At KPMG, Marisa has been involved in implementing AI technologies in various operational areas. Her main focus is in document investigation, where specialists review financial and legal documents to determine risk across a portfolio. These documents can be spreadsheets, presentation decks, emails, scanned documents, and more. The sheer volume of data is difficult for workers to analyze in a cost-effective manner, but because auditing sits within a highly regulated financial industry, highly specialized auditors can’t rely completely on machines to get the job done.

Augmenting, not replacing

A human-machine hybrid solution is required, and that’s where Marisa thinks her industry is headed. KPMG has partnered with IBM to integrate Watson Discovery and Watson Machine Learning into the auditing workflow. KPMG uses Watson as a backbone to a question-answering pipeline for auditors and risk analysts, enabling KPMG audit professionals to better review, classify, and search across documents to extract important attribute values. Under Marisa’s leadership, they are seeing results, and elevating the firm’s operations into a new automated era.

“I was looking to move out of my comfort zone a little bit,” says Marisa, when discussing her start at KPMG, after she’d spent years on teams in cognitive innovation research and natural language processing. When she joined the firm, an AI project was already underway, but it was hitting critical scalability and generalizability issues. She shepherded this project to completion towards a vital proof of concept, and then demonstrated with a revised strategy that the technology could scale.

Marisa had seen technology projects struggle with AI implementation in previous roles. She feels that the key to successful automation is to not cut the human actor out of the equation too quickly. She spent time working in healthcare and customer service, on problems where efficiency gains seem obvious for a small percentage of questions, but a full solution requires top experts to make decisions. This is a classic example of an area where automation can augment the human worker while observing and collecting the data essential for pushing the needle forward on solving difficult problems.

Build AI tools around user behavior

When analyzing the limitations of this “Version One” project, Marisa’s team determined that the team erred in taking technologies designed to analyze small pieces text and applying them to full documents. Instead, the technology needed to be rooted in the search function, so that documents could be broken down to find specific pieces of relevant information.

“Search is still relevant to our users,” says Marisa, “so if we don’t get the extraction at 100%, we can still give them search results.” This way, auditors spend less time sifting through mountains of paperwork to find relevant information, and more time using their highly specialized knowledge to make better decisions.

The team initiated a pivot, made some organizational changes and secured funding. Now KPMG has successfully integrated AI into their auditing process in a way that can scale not only for this use case, but with a backbone that reduces the cost of transition for other document reviews as well.

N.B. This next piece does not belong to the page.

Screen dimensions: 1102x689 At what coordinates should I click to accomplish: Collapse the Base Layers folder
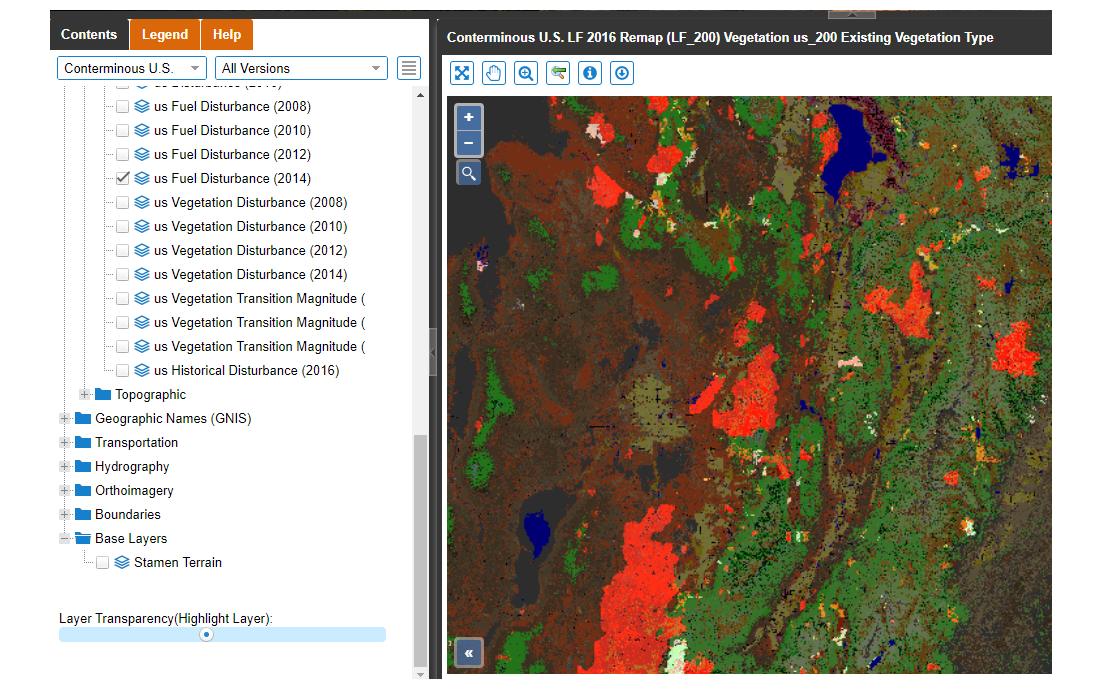point(65,538)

It’s an important case study in integrating AI solutions. Practitioners cannot easily bring an AI tool into an existing workflow. They need to think about how people do their jobs, and let AI tools work alongside and augment that user behavior. Furthermore, the project taught Marisa that incremental improvements can facilitate the best working relationship between machines and humans.

“Auditors have extensive knowledge, and they do iterative investigation and hypothesis refinement as they’re looking through information,” she says. “They’re often looking across documents to find conflicting information. It would be difficult for us to build out automation across all of the possible use cases and documents that auditors have, but if we provide them with these kinds of enabling technologies, we can give them a better way to find information, without having to define from the beginning what that information is.”

Once the AI tool was in place, it could track the behavior of the specialists and use that behavioral data to improve its own performance in servicing them.

Maintaining continuous buy-in across the organization

Marisa stresses the importance of overcoming the organizational hurdles that may work against a successful AI implementation.

“Now that I’m in the CTO organization,” she says, “it’s interesting to understand all of the pieces that have to move into place in order to further mature an organization to support these types of technologies. It requires a lot of strategy, trust, leadership, and a commitment to change for the better.”

“I feel really lucky to be able to be in a position where I’m still in the fight to be able to help push these things along,” says Marisa. But deployment is only half the battle. When it comes to maintaining innovation in automation over time, “it’s never over,” she says. “These AIs are living. They need to be nurtured in an appropriate environment. They’re not just something that you create and consider the job to be done. If so, you have failed, and probably in a very expensive way.”